[Tujuan Latihan]:
Terjemahkan kalimat berikut dari teks tentang Dusun Lubuk Landai ke dalam bahasa Inggris: "Pada tahun 1746 daerah Tanah Sepenggal didatangi oleh rombongan dari Mataram pulau Jawa yang dipimpin oleh pangeran Mangkubumi."

Dusun Lubuk Landai merupakan salah satu 
Dusun (Desa) yang sangat tua yang terletak di Kecamatan Tanah Sepenggal 
Lintas Kabupaten Bungo Provinsi Jambi. Dusun ini juga disebut sebagai 
kawasan tradisional karena adatnya yang masih kuat, kemudian bangunan 
tradisionalnya masih terlihat dan peninggalan sejarahnya menjadi 
kebanggaan masyarakat Lubuk Landai. Salah satu yang menjadi kebanggaan 
masyarakat tersebut berupa Makam Pakubuwono III yang berasal dari 
kerajaan Mataram. Tempat tersebut setiap tahun pada hari raya kedua 
masyarakat melaksanakan ziarah dan doa bersama.
Pada tahun 1746 daerah Tanah Sepenggal 
didatangi oleh rombongan dari Mataram pulau Jawa yang dipimpin oleh 
pangeran Mangkubumi. Latar belakang kepergian Mangkumi dari kerajaan 
adalah karena adanya perselisihan dengan saudara kandungnya Pakubowono 
II. Mangkubumi adalah seorang pemberontak melawan penjajahan Belanda 
pada saat itu di Jawa. Pada saat perundingan dengan kompeni Belanda di 
Desa Ponogoro, Mangkubumi berselisih paham dengan Pakubowono II. 
Sehingga terjadi pertentangan hebat yang tak mungkin dapat diselesaikan 
lagi. Oleh sebab itu Mangkubumi meninggalkan Surakarta, didampingi 
keluarga beserta pengikutnya menuju ke Sokawati. Kemudian disana ia 
bertemu dengan saudara akrabnya penembahan Notoprogo, selanjutnya 
Mangkubumi beserta rombongan menuju ke pedalaman Jambi. Akhirnya di 
daerah pedalaman jambi tersebut Mangkubumi memperoleh kekuasaan di 
daearah Tanah Sepenggal.
Kisah tersebut diceritakan oleh istri 
dari Kakubowono kepada anaknya Bowono. Pada saat itu Buwono sudah 
remaja, ia juga anak yang sering pembangkang seperti pamannya 
Mangkubumi. Pada suatu ketika Buwono bermain gasing dengan temannya, 
kemudian terjadi pertikaian dan melukai kepala temannya. Dari kejadian 
tersebut ibunya sangat marah kepada Buwono, sampai mengeluarkan 
kata-kata yang bukan-bukan menyangkut pamanya Mangkubumi.  Ibunya 
mengatakan kepada Buwono “Pamanmu adalah orang yang bagak (Menampakan 
kehebatan), bahkan pemberontak pemerintahan kompeni belanda, sehingga 
terjadi pertikaian dangan ayahmu, menyebabkan ia pergi ke pedalaman 
Jambi”. Berdasarkan ungkapan ibunya tersebut, Bowono mengakui kepahlawan
 Mangkubumi melawan penjajahan Belanda, kemudian ia berkeinginan kuat 
mengikuti pamannya ke Tanah pedalaman Jambi.

[Data yang Ditampilkan]:

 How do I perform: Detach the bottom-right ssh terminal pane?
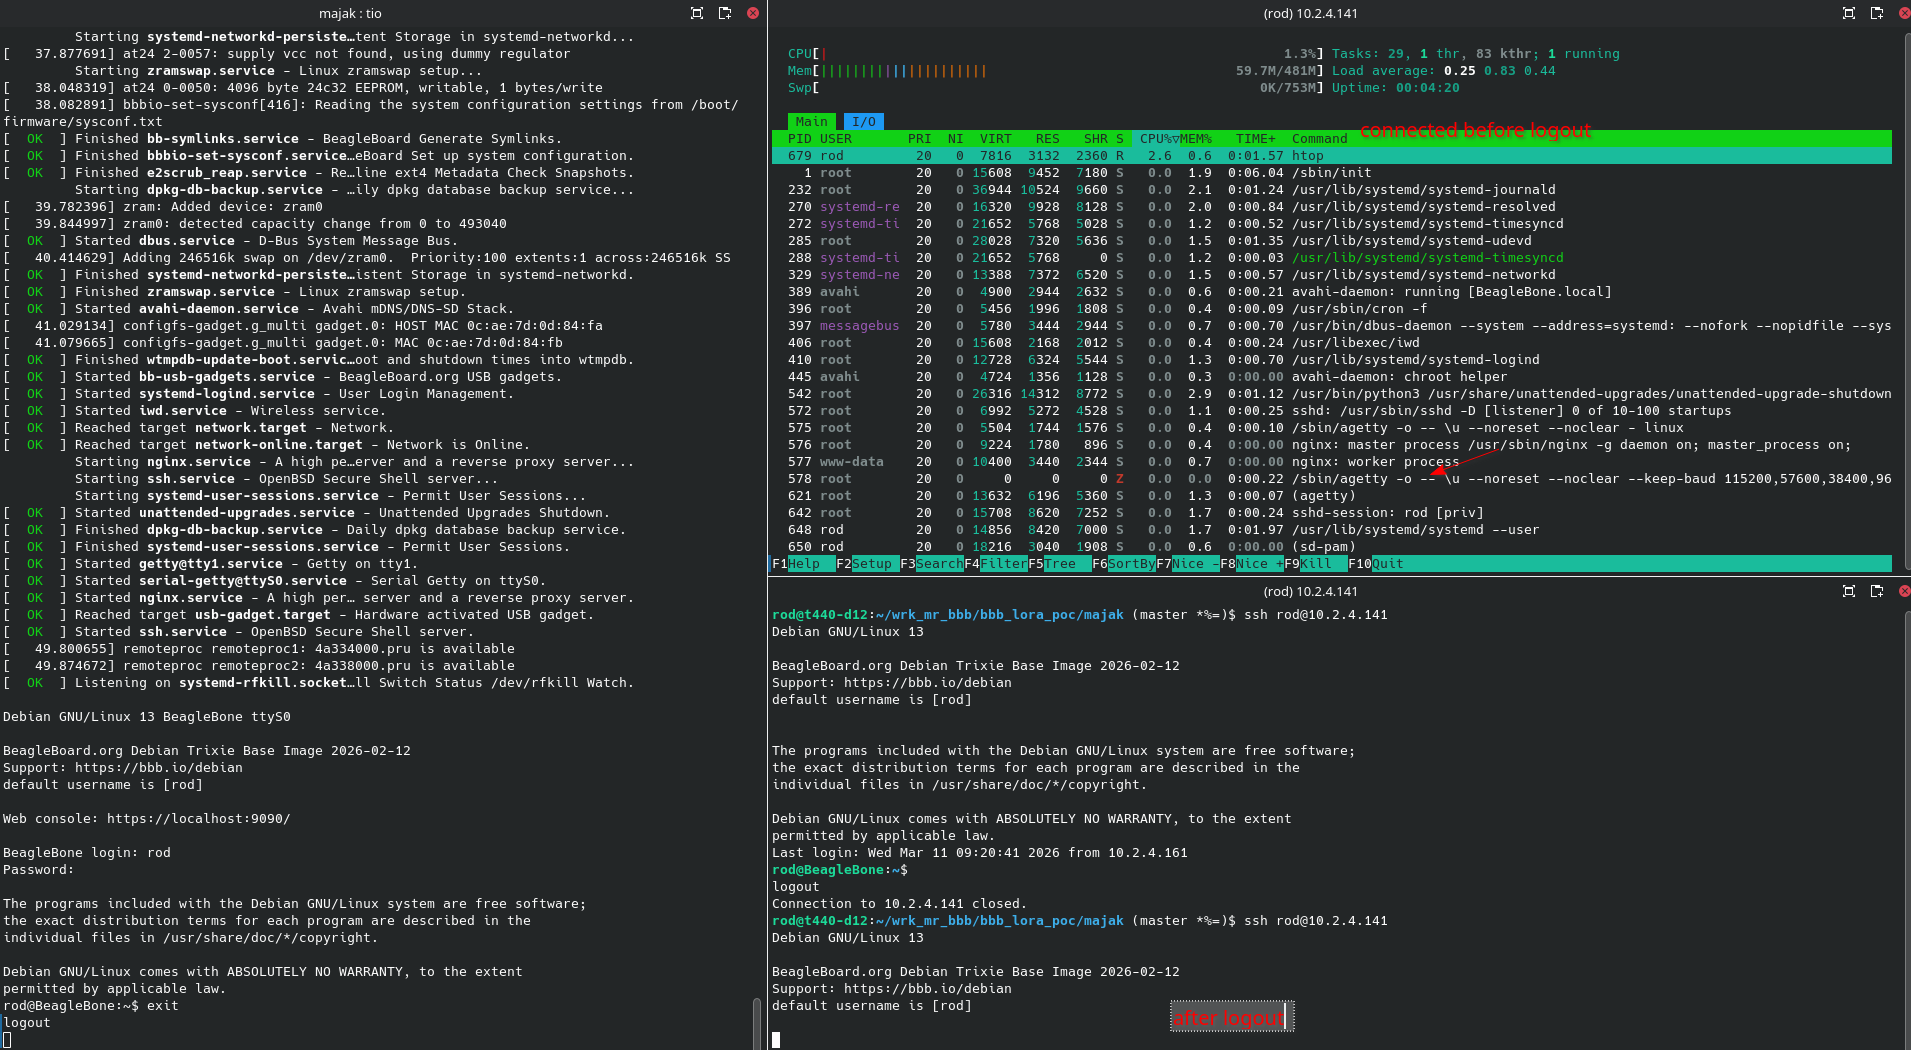click(1876, 591)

[Pembahasan Jawaban]:
In 1746, the Tanah Sepenggal area was visited by a group from Mataram on the island of Java, led by Prince Mangkubumi.